Your answer should consist solely of the lines from the one holding "This screenshot has width=1568, height=748." through the final line of the entries, reproduced exactly and without pictures.

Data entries
● ● ●
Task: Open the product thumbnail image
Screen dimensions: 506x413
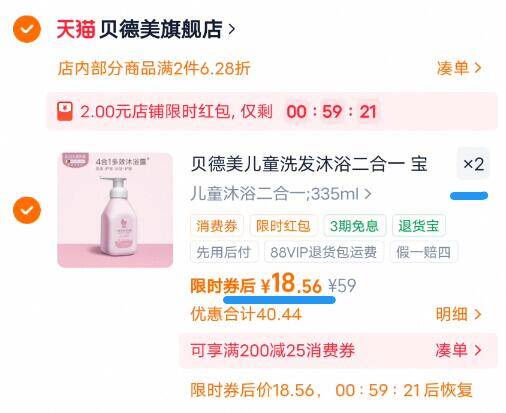Action: tap(115, 210)
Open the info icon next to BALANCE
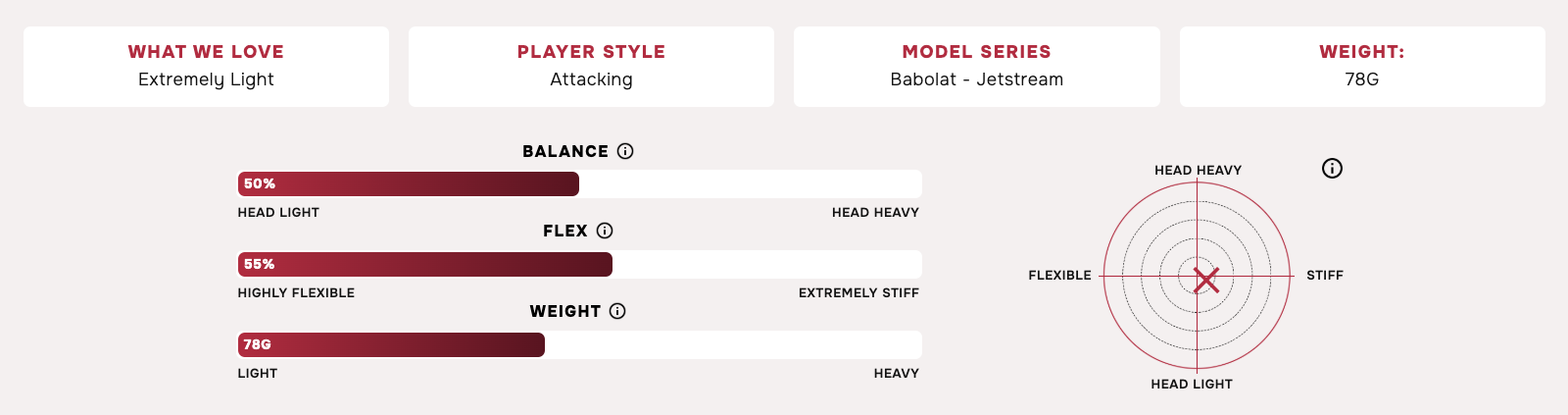This screenshot has height=415, width=1568. tap(625, 151)
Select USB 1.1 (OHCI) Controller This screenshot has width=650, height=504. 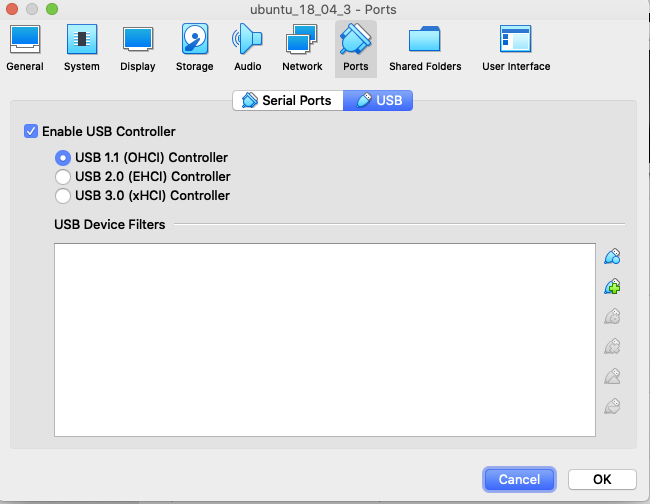63,158
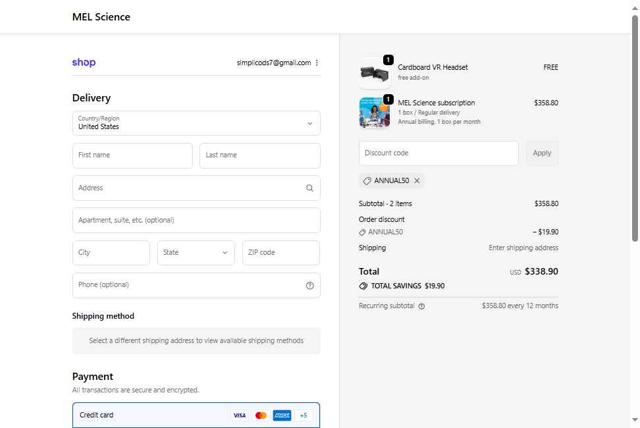This screenshot has height=428, width=640.
Task: Click the phone field help icon
Action: [310, 285]
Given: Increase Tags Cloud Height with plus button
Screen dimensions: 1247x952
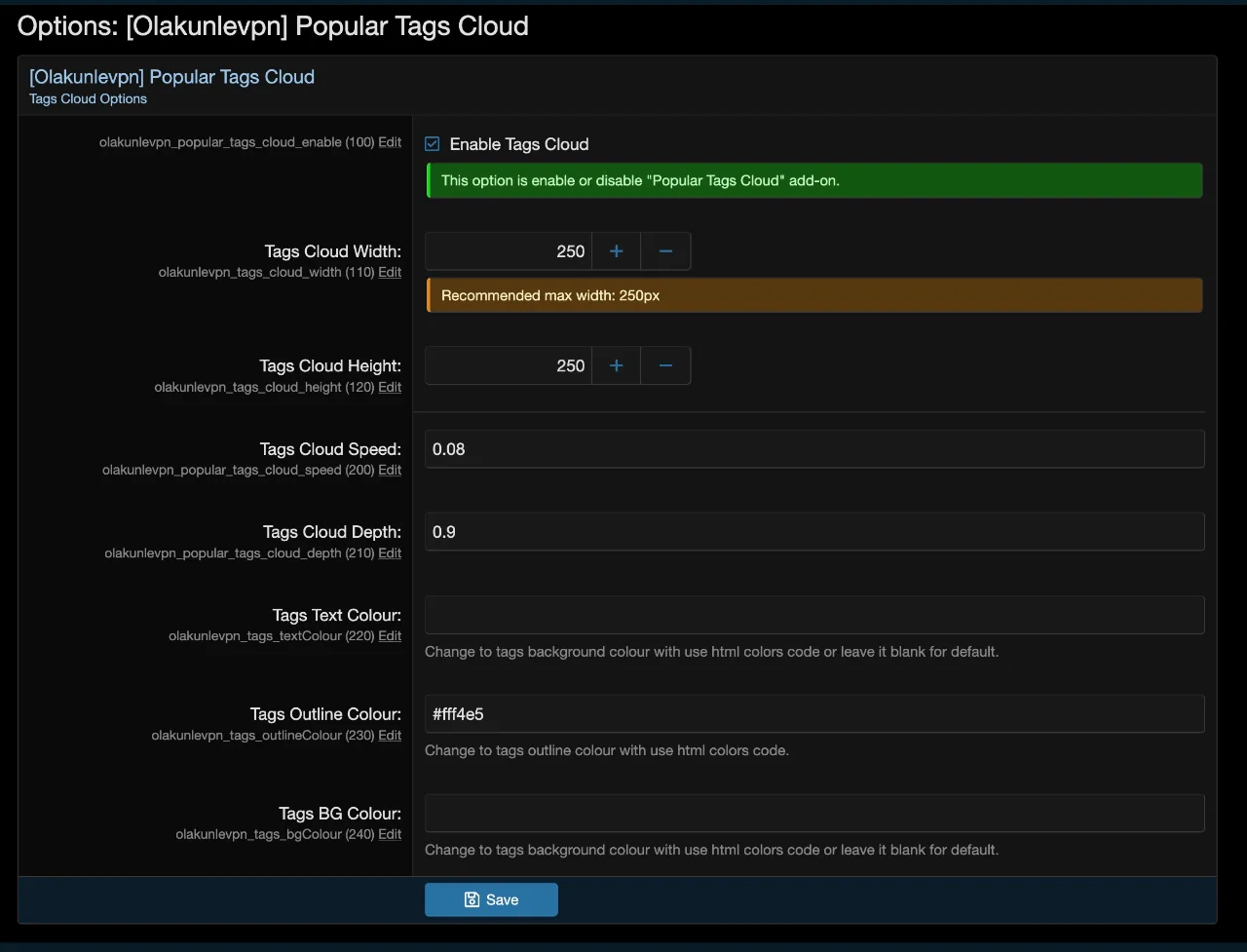Looking at the screenshot, I should click(x=616, y=365).
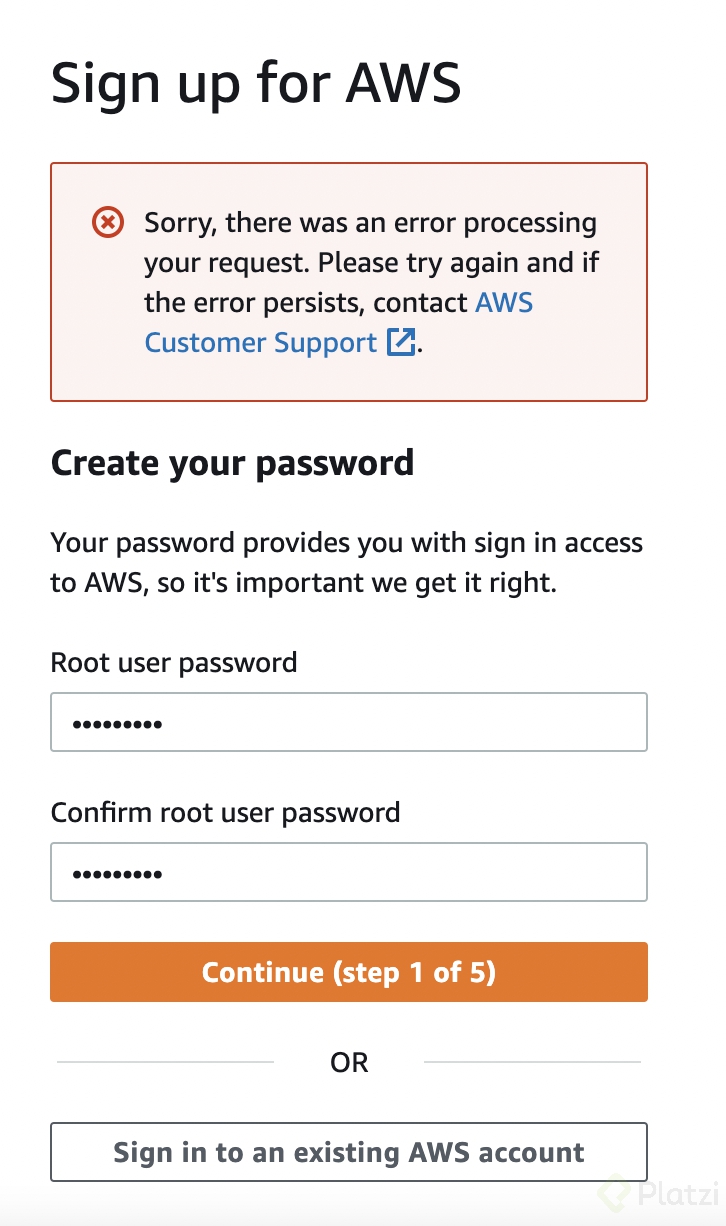Open the AWS Customer Support link
The height and width of the screenshot is (1226, 726).
pos(260,343)
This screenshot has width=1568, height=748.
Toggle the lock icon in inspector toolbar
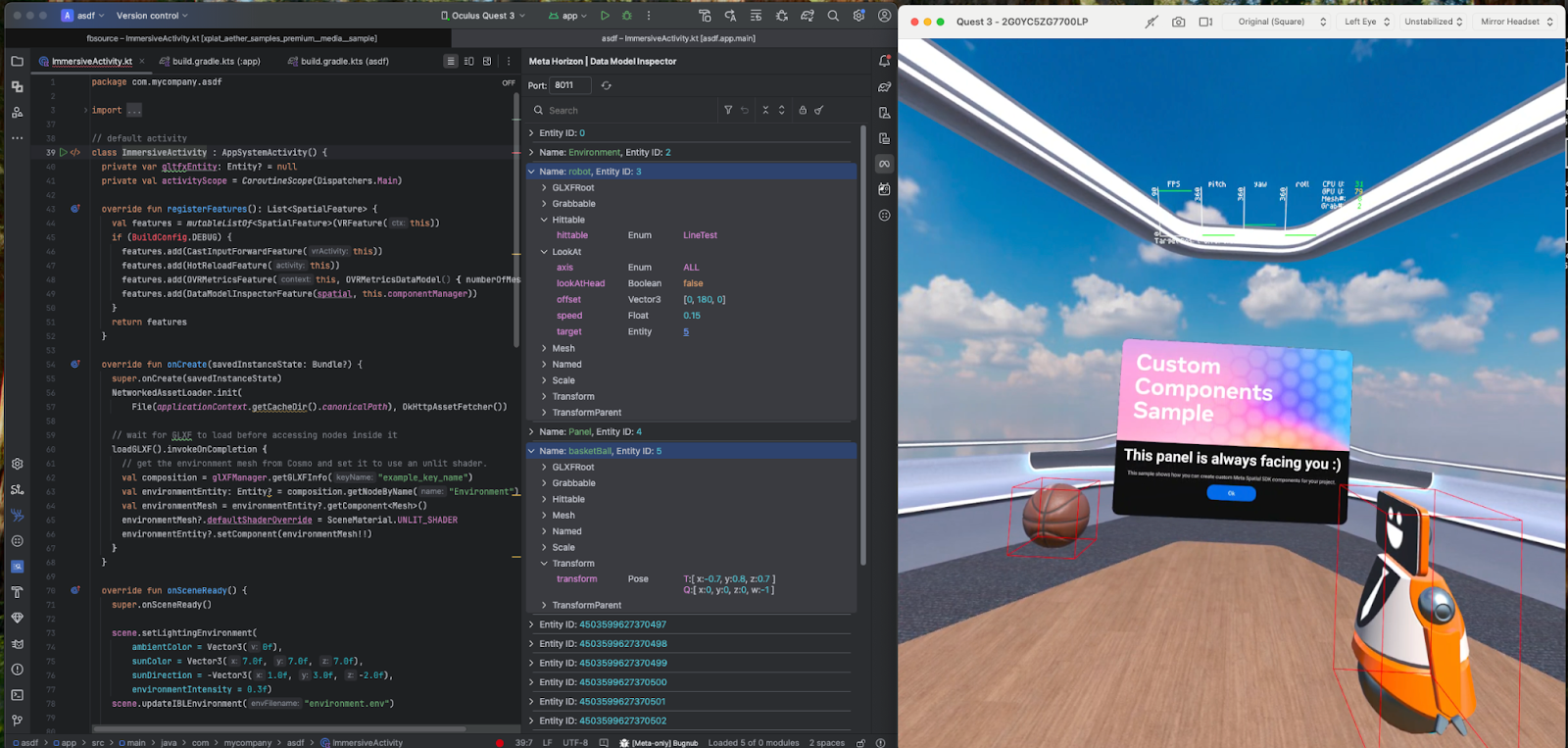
● ● ●
◆ **Output of the task**
This screenshot has width=1568, height=748.
Toggle the lock icon in inspector toolbar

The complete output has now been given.